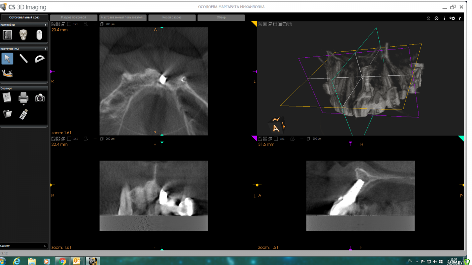Open the Косой разрез tab
The width and height of the screenshot is (472, 265).
172,18
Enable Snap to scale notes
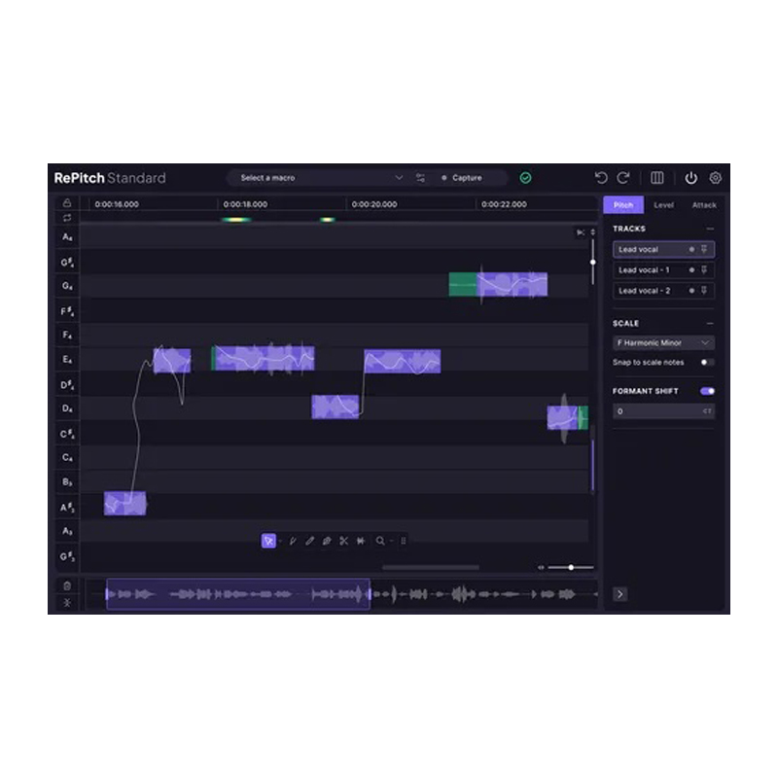Screen dimensions: 778x778 point(707,363)
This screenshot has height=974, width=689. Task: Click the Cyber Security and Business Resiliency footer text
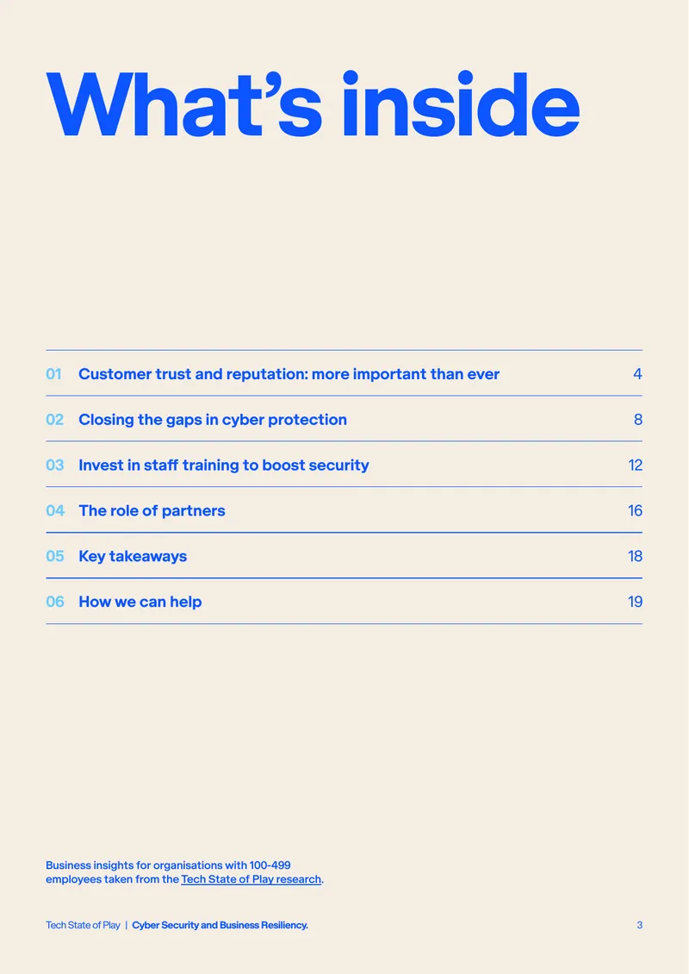tap(220, 925)
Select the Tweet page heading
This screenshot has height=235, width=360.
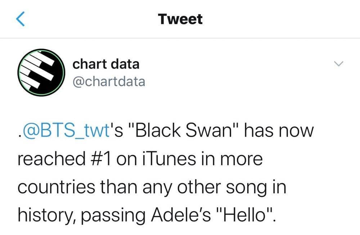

= Work request =
Retype the lines exactly as they appear, beginning with the line that contains "Enable Snap to scale notes" and ending with the final line of the entries, and omit the pictures.

= Reply to the exercise =
Enable Snap to scale notes
Screen dimensions: 778x778 point(707,363)
This screenshot has height=974, width=689. Task: Click the Cyber Security and Business Resiliency footer text
tap(220, 925)
Select the Tweet page heading
This screenshot has height=235, width=360.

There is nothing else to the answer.